The basic idea in tackling this is to use random effects (frailty). With this, you would have an intensity (hazard) for the recurrent events which depends on the random effect $z_i$: $$ h_i(t|z_i) = z_i h_0(t) \exp(\beta'x_i) $$ and a hazard for the terminal event $$ \lambda_i(t|z_i) = z_i ^\alpha \lambda_0(t) \exp(\gamma'x_i) $$ with $\beta$ and $\gamma$ regression coefficients. This implies that when $\alpha<0$ a high rate of recurrent events is associated with a lower rate of terminal events, and when $\alpha>0$ a high rate of recurrent events is associated with a high rate of terminal events.
This is implemented in the R package frailtypack, which is available on CRAN. There you can specify $h_0$ and $\lambda_0$ in several forms (splines, constant, Weibull, etc). Perhaps this might give you a starting point.
For reading, a good starting point would be chapter 6.6 from The Statistical Analysis of Recurrent Events by Cook and Lawless. Good luck!
Best Answer
It depends on how inter-event times are associated with covariate values. If you think that the inter-event times can be linearly related to appropriately modeled covariates, then a linear regression would be fine. There is a method due to Buckley and James that can incorporate right censoring into linear regression.

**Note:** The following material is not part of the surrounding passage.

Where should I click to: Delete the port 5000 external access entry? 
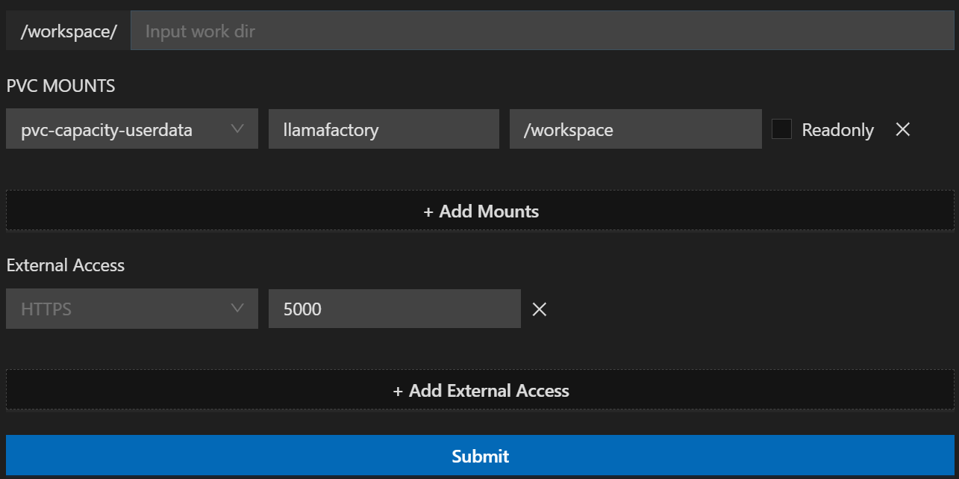click(x=540, y=309)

If you think that the relative hazard of an event among individuals at any time is related to their covariate values but that the baseline hazard the individuals share isn't constant and has an unknown form, then a semi-parametric Cox model could be useful. For such a model it's only the order of events in time that matters, not the absolute time values. That can be an advantage if you don't know the form of the underlying hazard.
If you have specific parametric forms for baseline hazards and associations of covariates with outcomes, then it isn't that much harder to use all the information you have by allowing for right censoring of inter-event times in a parametric survival model. It might not make a big practical difference in your case with many events per individual, provided that your assumption "I don't think it plays a big role in the prediction" holds. If you allow for censoring, however, then you could test your assumption.

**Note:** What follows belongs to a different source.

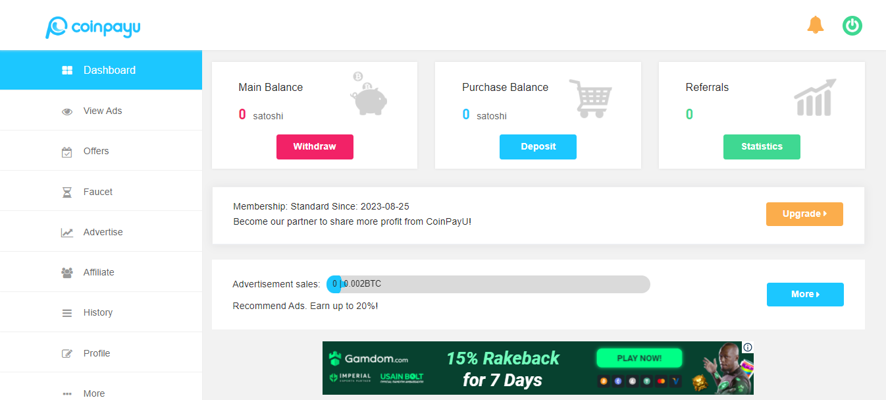This screenshot has width=886, height=400.
Task: Click the Faucet hourglass icon
Action: point(66,191)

It isn't clear from your question how you are defining
time = 0
for the first event. If there's a well-defined entry time for each individual and no prior events, fine. If events are happening all along and you happen to enroll an individual into the study between events, then that first inter-event time is also right censored.Finally, as you are presumably taking the correlations within individuals into account in some way (e.g., random effects, or a "frailty" in a survival model), don't forget that any predictions from your model will be for some "typical" individual having the specified set of covariate values. The usefulness of such predictions will depend on the variance of the random effects relative to what's explained by the covariates.